Convert JSON Data into DataFrame Apache Spark

Question

I want to convert my json data into a dataframe to make it more manageable.

Command to get data into java

Dataset<Row> df = spark.read()
   .option("multiline",true)
   .option("mode", "PERMISSIVE")
   .json("hdfs://hd-master:9820/houseInformation.txt");

Data

{
 "House1": {
   "House_Id": "1",
   "Cover": "1.000",
   "HouseType": "bungalow",
   "Facing": "South",
   "Region": "YVR",
   "Ru": "1",
   "HVAC": [
     "FAGF",
     "FPG",
     "HP"
   ]
 },
 "House2" : {...},
 "House3" : {...},
}

If it's possible I would like to remove the key "House1" and then convert the rest of the data into a df. If not then it's fine too.

but ideally something like this is my desired output

HouseName  House_Id  Cover   HouseType Facing Region Ru HVAC
 House1       1     1.000     bungalow  South   YVR   1  []

Schema

root
 |-- House1: struct (nullable = true)
 |    |-- Cover: string (nullable = true)
 |    |-- Facing: string (nullable = true)
 |    |-- HVAC: array (nullable = true)
 |    |    |-- element: string (containsNull = true)
 |    |-- HouseType: string (nullable = true)
 |    |-- House_Id: string (nullable = true)
 |    |-- Region: string (nullable = true)
 |    |-- Ru: string (nullable = true)

Simply printing

df.select(functions.col("House1")).show(false);

Returns this

+----------------------------------------------------+
|House1                                              |
+----------------------------------------------------+
|[1.000, South, [FAGF, FPG, HP], bungalow, 1, YVR, 1]|
+----------------------------------------------------+

house column is of type struct, to see all columns of struct Try - df.select(functions.col("House1.*")).show(false); — s.polam
– s.polam, Commented Dec 16, 2020 at 5:12

sparker · Accepted Answer · 2020-12-16 14:42:36Z

4

Your input json file should be in jsonlines format (https://jsonlines.org/) whereas this is a single json document.
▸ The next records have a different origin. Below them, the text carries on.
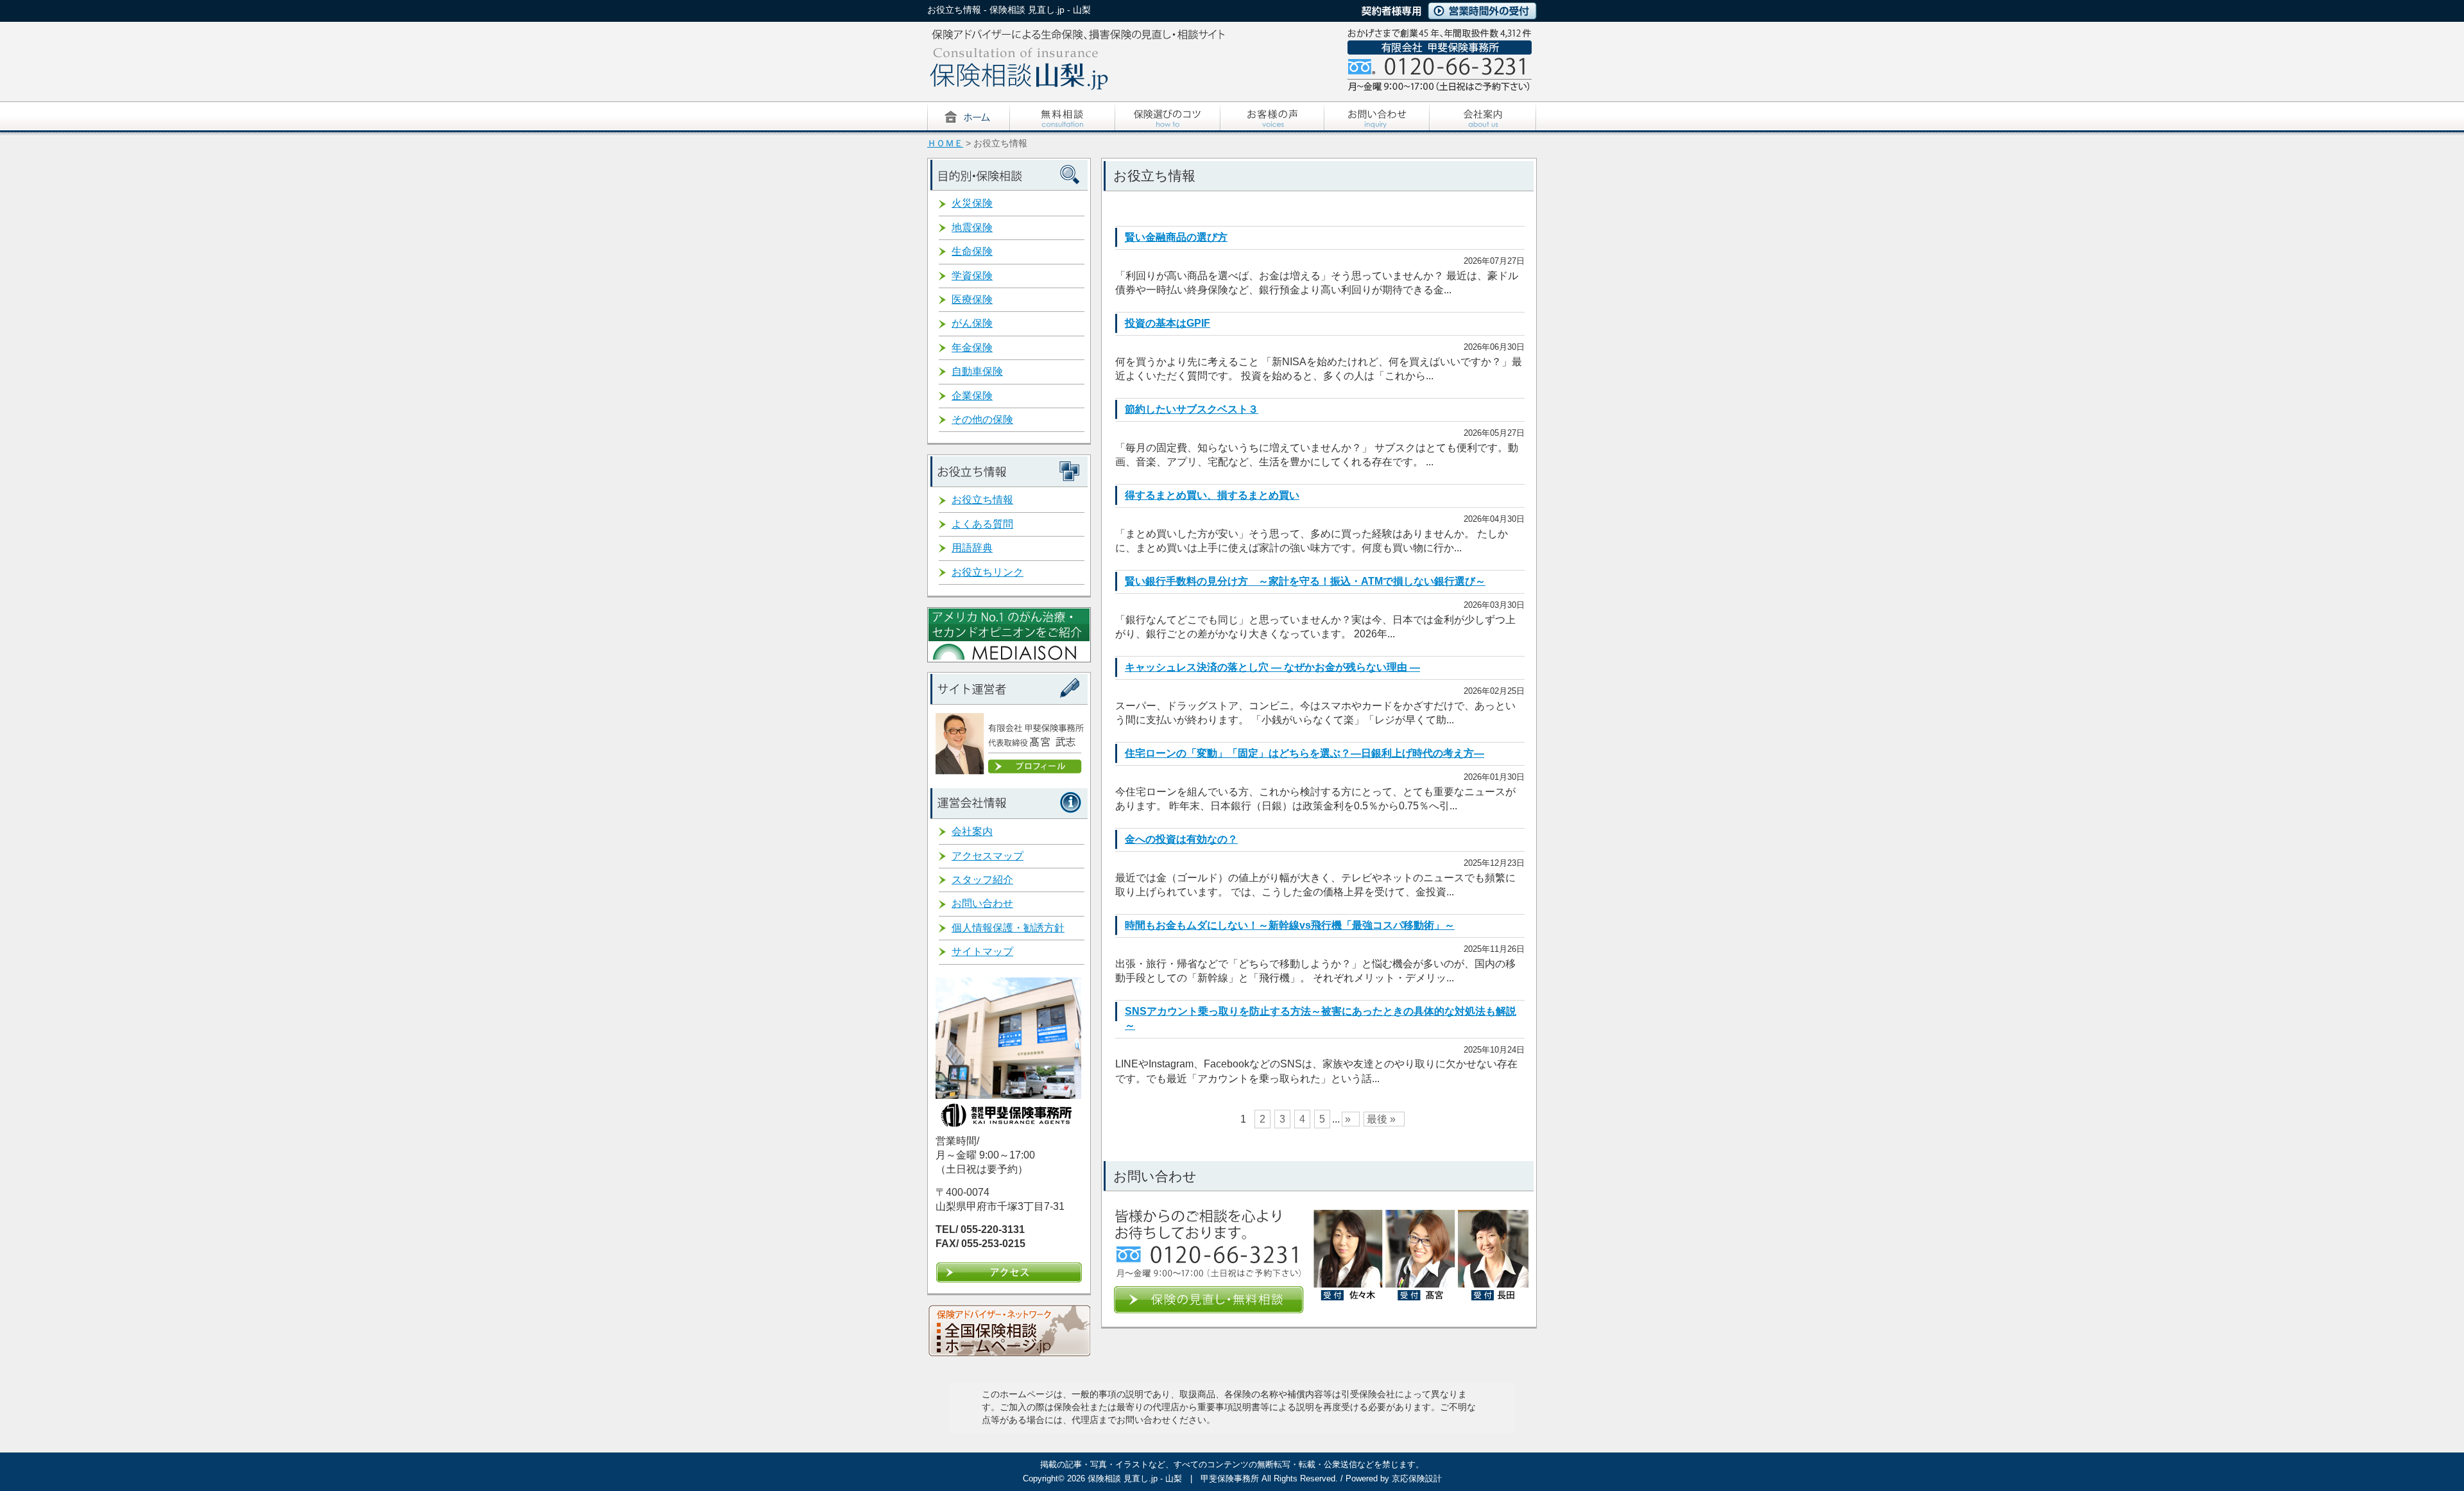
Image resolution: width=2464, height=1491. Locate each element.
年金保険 (972, 347)
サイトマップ (982, 951)
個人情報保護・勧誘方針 (1008, 927)
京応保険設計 (1417, 1478)
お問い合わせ (982, 903)
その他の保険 (982, 419)
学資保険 (972, 275)
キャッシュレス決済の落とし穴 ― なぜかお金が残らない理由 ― (1272, 667)
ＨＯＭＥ (945, 143)
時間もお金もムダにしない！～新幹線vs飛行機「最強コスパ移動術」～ (1290, 925)
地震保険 (972, 227)
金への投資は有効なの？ (1181, 839)
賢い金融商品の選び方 (1176, 237)
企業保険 (972, 395)
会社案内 (972, 831)
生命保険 (972, 251)
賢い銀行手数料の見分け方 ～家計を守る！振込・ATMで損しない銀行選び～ (1305, 581)
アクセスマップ (987, 855)
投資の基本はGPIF (1167, 323)
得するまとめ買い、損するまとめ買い (1212, 495)
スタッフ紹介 (982, 879)
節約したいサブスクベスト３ (1191, 409)
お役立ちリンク (987, 572)
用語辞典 (972, 547)
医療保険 (972, 299)
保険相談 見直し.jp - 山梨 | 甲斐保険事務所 (1173, 1478)
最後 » (1381, 1119)
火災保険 (972, 203)
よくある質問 (982, 524)
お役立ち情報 (982, 499)
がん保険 (972, 323)
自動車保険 (977, 371)
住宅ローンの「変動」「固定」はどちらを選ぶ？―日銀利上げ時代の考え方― (1304, 753)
If all these "house" elements had the same key and if the file was in jsonlines format, they would automatically be separate rows in your Dataframe. But here the keys here are different i.e. House1, House2, etc and hence it is seen as a single record. There are an arbitrary number of "houses" but each with a different key and so they are treated as different columns.

If you write complex transformation to achieve your desired outcome, it would not be efficient. A single json record is not going to be parallelised by spark. There will be a single executor doing all the work and your dataframe would have an arbitrarily large number of columns. You may as well not use spark for this use case.

Therefore, the more sensible way IMO to fix this would be to fix your source document. This could mean possibly preprocessing your source file to covert it to jsonlines.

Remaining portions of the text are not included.